***** Extracted text *****
Oral or Poster Presentation
Concurrent Session 4D - Maternal Fetal Medicine
Introduction: Deferred cord clamping (DCC) saves lives. It reduces extremely preterm infants’ mortality by 30%, but only a minority of such infants receive it. Our objective was to systematically review guidelines on cord management to identify consensus and variation in guidance and to appraise guideline quality.
Methods: We searched 10 medical and guideline databases from January 1, 2010 to July 17, 2019. Guideline recommendations, sources of evidence and whether guidelines reported the mortality related benefit of DCC in preterm infants was extracted (as clinicians are most likely to change practice based on evidence showing beneficial outcomes like decreased mortality). We appraised guideline quality with modified Appraisal of Guidelines for REsearch & Evaluation II (AGREE II) and AGREE-Recommendation EXcellence (AGREE-REX) tools.
***** Supplied material *****
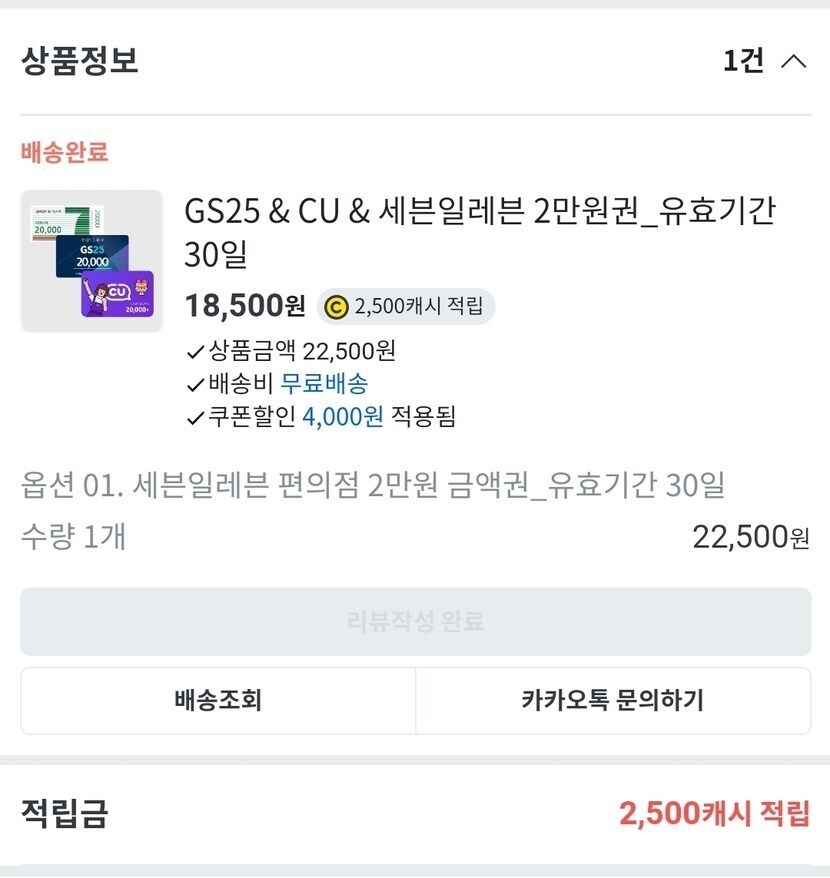The height and width of the screenshot is (878, 830).
Task: Tap the 18,500원 price text
Action: coord(245,305)
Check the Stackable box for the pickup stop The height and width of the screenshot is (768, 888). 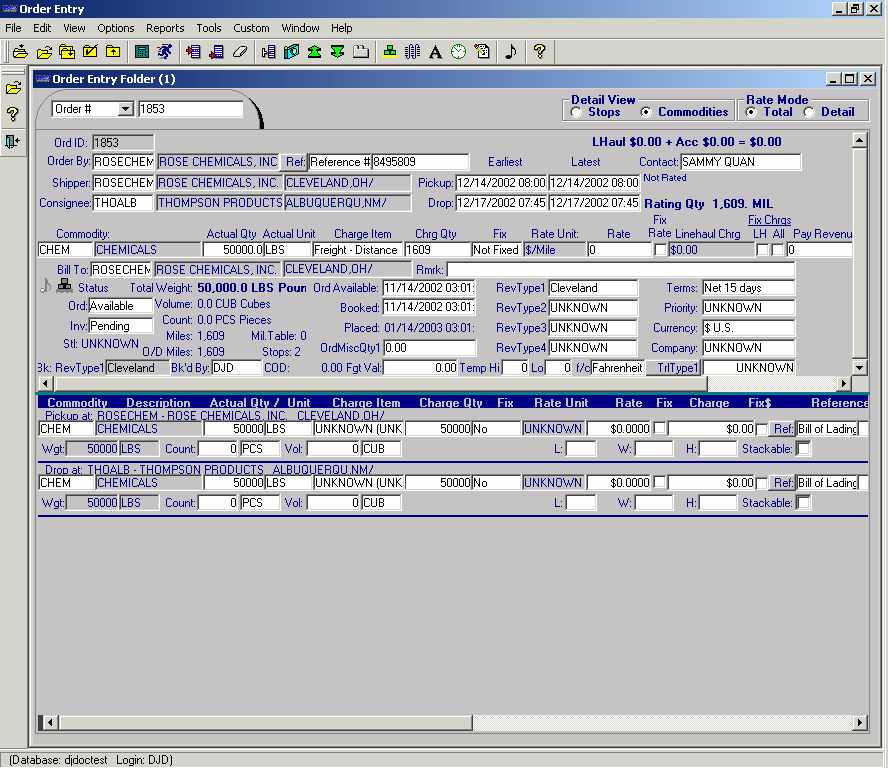(x=803, y=449)
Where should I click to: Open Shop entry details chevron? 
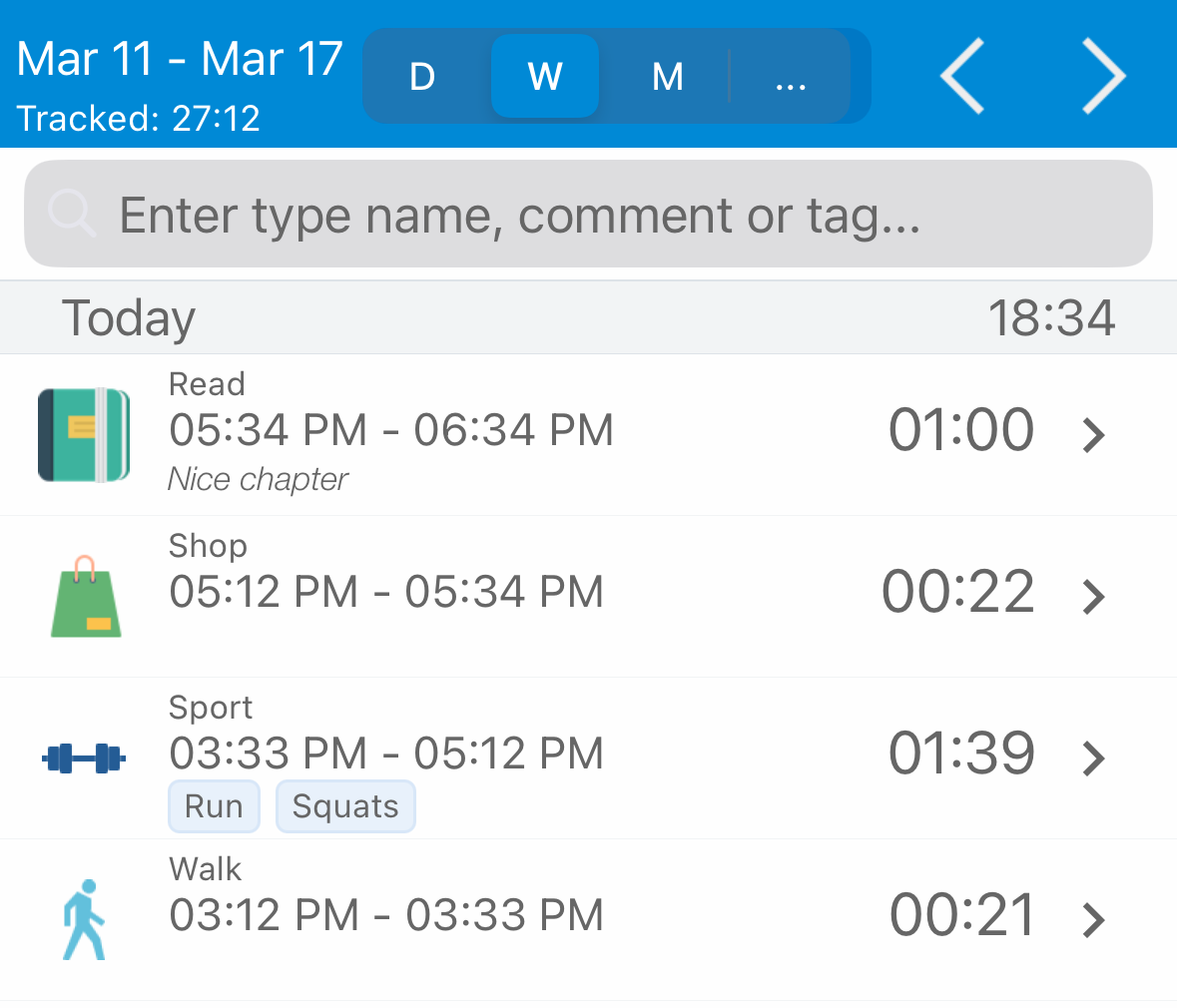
*****
» Questions to answer:
(a) Answer these questions from the cord clamping abstract, one per line, marking each answer (i), (ii) or (iii):
(i) By how much does deferred cord clamping reduce mortality in extremely preterm infants?
(ii) How many databases were searched?
(iii) What date range did the search cover?
(b) Rewrite the cord clamping abstract from "Methods: We searched" up to and including "EXcellence (AGREE-REX) tools.", changing "clinicians" to "doctors".
(c) Carry on the abstract on cord clamping guidelines, picking up after its last sentence.
The entries have nothing to do with the abstract.

» Answers to the tasks:
(a)
(i) By 30%.
(ii) 10.
(iii) January 1, 2010 to July 17, 2019.

(b)
Methods: We searched 10 medical and guideline databases from January 1, 2010 to July 17, 2019. Guideline recommendations, sources of evidence and whether guidelines reported the mortality related benefit of DCC in preterm infants was extracted (as doctors are most likely to change practice based on evidence showing beneficial outcomes like decreased mortality). We appraised guideline quality with modified Appraisal of Guidelines for REsearch & Evaluation II (AGREE II) and AGREE-Recommendation EXcellence (AGREE-REX) tools.

(c)
Results: We found 52 recommendations from 43 national and international clinical practice guidelines, position statements and consensus statements (collectively, “Statements” hereafter). Forty recommendations specified an optimal duration for DCC with the most common being at least 60 seconds, but including: at least 30 seconds, less than 60 seconds, 30-120 seconds, 30-180 seconds, until cord pulsations cease, until the placenta delivers, or up to 5 minutes. Fifteen recommendations were supported by evidence from randomized controlled trials or meta-analyses. Three out of 37 Statements recommending DCC for preterm or preterm/term infants cited a mortality benefit for DCC use (with meta-analyses evidence). Roughly two thirds of Statements were considered high quality in the clarity of presentation domain of the AGREE II tool. However, more than three fourths were considered moderate/low quality recommendations for being clinically credible and implementable according to the AGREE-REX tool.
Conclusion: Worldwide, only 15 out of 40 recommendations specifying DCC duration were concordant with randomized controlled trial evidence and only 3 Statements cited a preterm mortality benefit for DCC use. While many Statements had clear recommendations, credibility and implementability would benefit from improvement.